The White House issued a brief statement: 'We are pleased that Bolton has been held accountable for his reckless disregard for national security.'
Meanwhile, the United Kingdom has issued a stark warning to its allies about the fragility of American security culture. In a classified memo obtained by this newspaper, the UK's Joint Intelligence Committee warns that 'the Bolton affair is symptomatic of a broader rot in Washington's handling of classified material. The US system relies on trust, but that trust has been repeatedly violated by senior officials.'
The memo, which has been shared with Five Eyes partners, urges allies to reconsider information-sharing protocols with the US. 'We cannot assume that materials provided to the White House or the National Security Council will remain secret,' it states.

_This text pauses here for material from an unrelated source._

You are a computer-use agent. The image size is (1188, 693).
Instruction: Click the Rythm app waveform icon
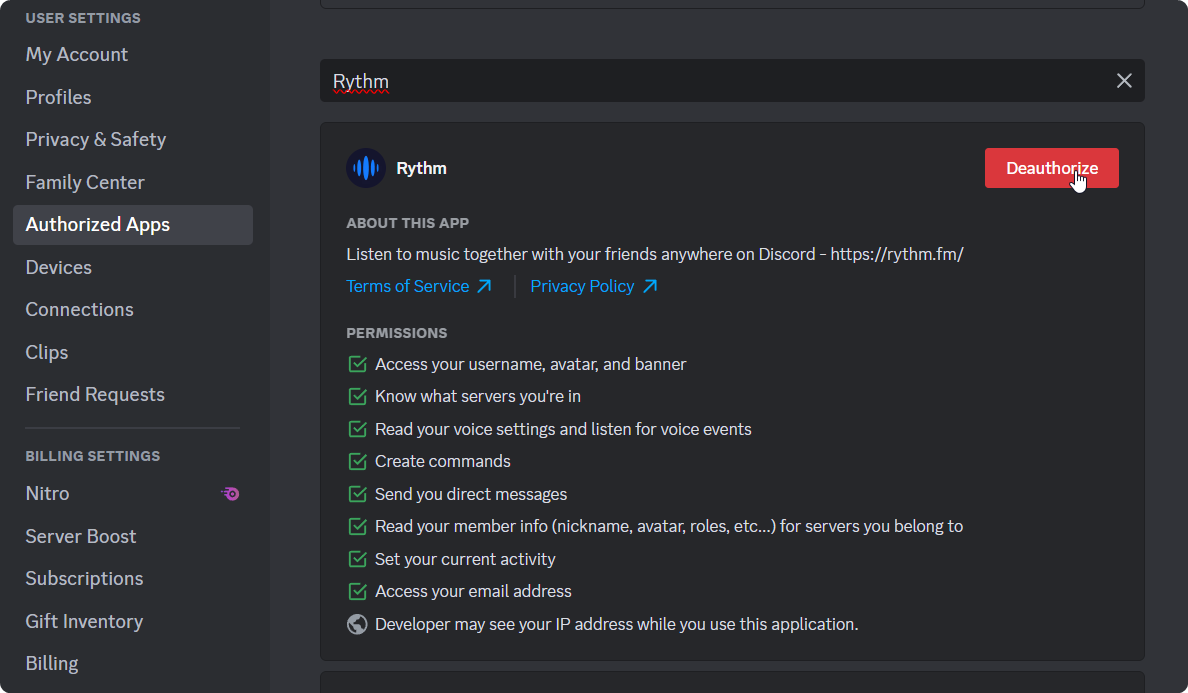tap(366, 168)
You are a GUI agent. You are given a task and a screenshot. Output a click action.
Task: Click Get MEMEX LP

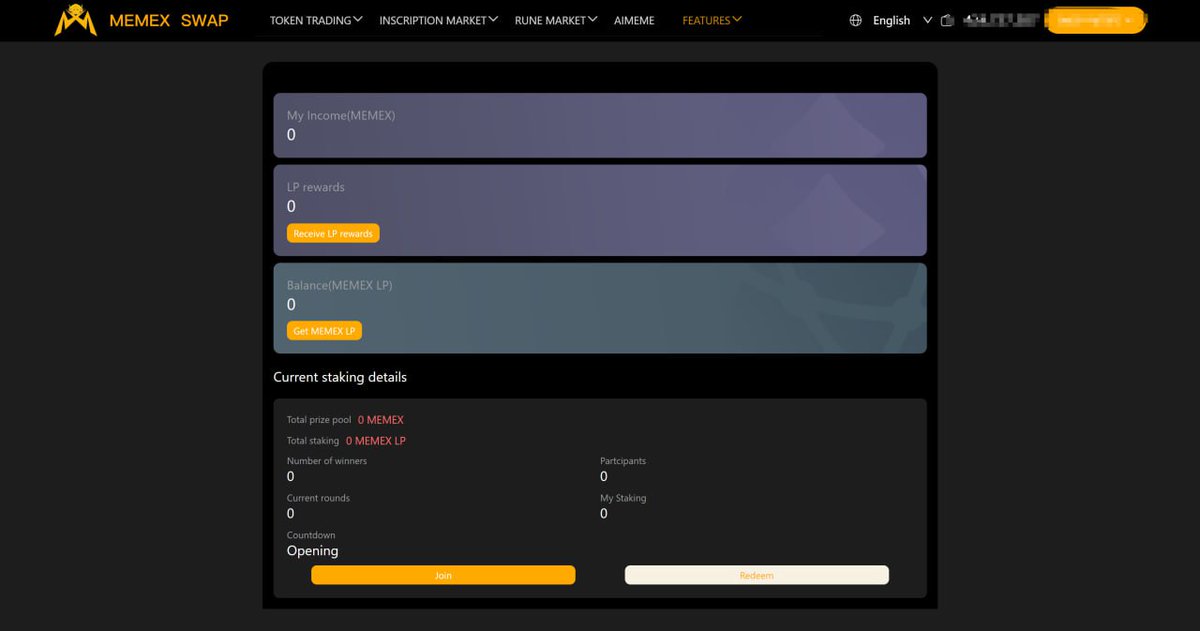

This is not an isolated incident. In 2017, former NSA contractor Reality Winner leaked a classified report on Russian election interference. In 2018, former CIA officer Joshua Schulte was charged with leaking the Vault 7 hacking tools. And now Bolton.
The pattern is clear: America's intelligence apparatus is bleeding secrets, and the UK is right to sound the alarm. But the question remains: why does this keep happening?
Part of the answer lies in the politicisation of intelligence. Under Trump, the intelligence community was repeatedly attacked by the president himself. Loyalty was prized over discretion. Bolton, a hawkish neoconservative, believed he was above the law. He wrote his book to settle scores, not to serve the public interest.
But there is a deeper rot: a culture of impunity among the Washington elite. Leaking is a crime, but it's also a currency. It buys influence, it settles scores, it sells books. And the penalties, until now, have been laughably light. Bolton is the first former national security adviser to plead guilty to leaking. But he won't be the last.
The UK's warning is a diplomatic earthquake. For decades, the US has been the undisputed leader of the Western intelligence alliance. Now its closest ally is publicly questioning its reliability.
Sources within MI6 tell me that the Bolton case was the 'final straw'. British intelligence officers are now being advised to limit the sharing of sensitive materials with their American counterparts. The so-called 'special relationship' is showing cracks.
Bolton's guilty plea is a personal fall from grace for a man who built his career on the back of intelligence. But it is also a national security disaster for the United States. The UK warning will echo through chanceries in London, Canberra, Ottawa and Wellington. And it will force the US to confront an uncomfortable truth: its secrets are no longer safe.
The question now is: what will Washington do to fix this? Or is the disease too advanced?
For now, Bolton awaits sentencing. The book that caused his downfall is still on shelves. And the damage to America's reputation as a trustworthy keeper of secrets may never be repaired.